_Exercise objective_. Where does "computer" occur in the listing? Copy every line that holds it.

_Given entries_.
-------

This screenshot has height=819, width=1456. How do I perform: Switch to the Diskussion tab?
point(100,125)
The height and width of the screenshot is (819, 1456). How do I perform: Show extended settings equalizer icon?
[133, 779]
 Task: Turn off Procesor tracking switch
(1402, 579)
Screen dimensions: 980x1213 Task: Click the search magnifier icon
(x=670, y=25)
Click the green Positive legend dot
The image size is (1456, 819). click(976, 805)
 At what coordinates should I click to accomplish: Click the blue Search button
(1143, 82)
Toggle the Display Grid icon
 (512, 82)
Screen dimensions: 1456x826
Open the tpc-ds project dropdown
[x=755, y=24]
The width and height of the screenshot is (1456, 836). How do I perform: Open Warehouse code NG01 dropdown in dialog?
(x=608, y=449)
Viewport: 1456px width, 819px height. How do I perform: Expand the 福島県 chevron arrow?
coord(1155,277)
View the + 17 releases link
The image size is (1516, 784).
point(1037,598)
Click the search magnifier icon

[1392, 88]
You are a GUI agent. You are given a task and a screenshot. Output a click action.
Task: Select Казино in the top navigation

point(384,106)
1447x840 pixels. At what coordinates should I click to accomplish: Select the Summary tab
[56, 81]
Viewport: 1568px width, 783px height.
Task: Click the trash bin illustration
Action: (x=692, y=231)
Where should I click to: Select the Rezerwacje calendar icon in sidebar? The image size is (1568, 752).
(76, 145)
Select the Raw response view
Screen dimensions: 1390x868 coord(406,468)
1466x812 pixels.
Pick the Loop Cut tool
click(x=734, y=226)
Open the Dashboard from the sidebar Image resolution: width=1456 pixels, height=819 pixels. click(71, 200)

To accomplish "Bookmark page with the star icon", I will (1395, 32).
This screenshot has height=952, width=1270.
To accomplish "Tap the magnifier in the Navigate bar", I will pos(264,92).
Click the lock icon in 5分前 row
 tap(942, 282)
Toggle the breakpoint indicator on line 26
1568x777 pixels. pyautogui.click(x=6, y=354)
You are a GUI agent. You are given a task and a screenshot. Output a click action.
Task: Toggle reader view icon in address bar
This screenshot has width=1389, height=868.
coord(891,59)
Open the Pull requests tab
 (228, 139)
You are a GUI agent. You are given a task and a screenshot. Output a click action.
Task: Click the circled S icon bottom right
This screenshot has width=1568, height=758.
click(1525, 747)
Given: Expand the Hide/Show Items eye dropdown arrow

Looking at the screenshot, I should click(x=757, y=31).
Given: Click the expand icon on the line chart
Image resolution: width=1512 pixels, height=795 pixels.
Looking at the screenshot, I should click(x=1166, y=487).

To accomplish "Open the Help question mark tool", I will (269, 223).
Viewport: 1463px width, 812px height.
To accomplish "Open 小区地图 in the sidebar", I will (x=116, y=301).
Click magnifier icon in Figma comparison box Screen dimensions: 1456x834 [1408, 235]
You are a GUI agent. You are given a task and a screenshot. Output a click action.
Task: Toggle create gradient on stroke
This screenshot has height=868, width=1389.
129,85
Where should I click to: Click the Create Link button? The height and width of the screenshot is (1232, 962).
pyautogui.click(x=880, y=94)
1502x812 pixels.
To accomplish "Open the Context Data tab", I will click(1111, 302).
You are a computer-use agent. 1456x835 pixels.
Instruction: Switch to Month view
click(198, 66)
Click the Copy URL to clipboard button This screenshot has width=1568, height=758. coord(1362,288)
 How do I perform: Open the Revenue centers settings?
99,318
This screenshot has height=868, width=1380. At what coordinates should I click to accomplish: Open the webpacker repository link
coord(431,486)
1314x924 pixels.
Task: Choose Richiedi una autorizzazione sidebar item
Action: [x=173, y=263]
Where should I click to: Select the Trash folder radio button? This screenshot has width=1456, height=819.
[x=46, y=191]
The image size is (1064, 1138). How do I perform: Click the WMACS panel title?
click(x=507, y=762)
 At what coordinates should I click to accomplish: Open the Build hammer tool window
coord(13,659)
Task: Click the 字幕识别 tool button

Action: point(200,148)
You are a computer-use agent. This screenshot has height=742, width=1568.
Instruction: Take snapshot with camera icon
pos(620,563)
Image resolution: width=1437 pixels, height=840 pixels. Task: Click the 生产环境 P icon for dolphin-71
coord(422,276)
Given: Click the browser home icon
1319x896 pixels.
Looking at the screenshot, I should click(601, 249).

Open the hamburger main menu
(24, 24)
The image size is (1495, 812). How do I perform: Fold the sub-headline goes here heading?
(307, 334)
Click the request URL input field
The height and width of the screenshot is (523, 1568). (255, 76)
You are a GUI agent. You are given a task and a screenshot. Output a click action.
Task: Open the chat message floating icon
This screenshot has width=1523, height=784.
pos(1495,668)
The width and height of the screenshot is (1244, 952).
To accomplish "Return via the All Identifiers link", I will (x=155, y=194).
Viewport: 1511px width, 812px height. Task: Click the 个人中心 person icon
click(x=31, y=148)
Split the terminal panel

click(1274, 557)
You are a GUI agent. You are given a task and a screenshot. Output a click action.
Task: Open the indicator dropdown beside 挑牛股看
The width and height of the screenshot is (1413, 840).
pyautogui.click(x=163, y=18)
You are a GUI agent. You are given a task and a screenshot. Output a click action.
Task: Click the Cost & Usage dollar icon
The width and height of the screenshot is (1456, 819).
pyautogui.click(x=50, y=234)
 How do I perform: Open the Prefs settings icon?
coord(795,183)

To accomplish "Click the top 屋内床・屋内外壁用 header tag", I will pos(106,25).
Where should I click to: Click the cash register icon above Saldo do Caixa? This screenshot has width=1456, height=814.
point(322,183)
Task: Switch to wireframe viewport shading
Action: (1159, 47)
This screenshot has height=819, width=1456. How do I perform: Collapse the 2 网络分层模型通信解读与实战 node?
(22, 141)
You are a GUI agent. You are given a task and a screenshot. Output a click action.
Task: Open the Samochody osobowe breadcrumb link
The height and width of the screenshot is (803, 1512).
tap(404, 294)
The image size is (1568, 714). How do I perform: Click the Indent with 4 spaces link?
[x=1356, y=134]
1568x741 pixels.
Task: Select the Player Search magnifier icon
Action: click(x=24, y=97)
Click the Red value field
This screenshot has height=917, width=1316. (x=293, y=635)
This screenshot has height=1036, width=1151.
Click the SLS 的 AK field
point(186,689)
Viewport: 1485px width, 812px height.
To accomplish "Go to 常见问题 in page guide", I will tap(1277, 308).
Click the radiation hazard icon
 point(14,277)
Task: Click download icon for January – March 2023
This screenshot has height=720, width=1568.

-------

_Solution to the exercise_.
You are a computer-use agent. 1456x835 pixels.
You are a computer-use agent. This screenshot has height=742, width=1568.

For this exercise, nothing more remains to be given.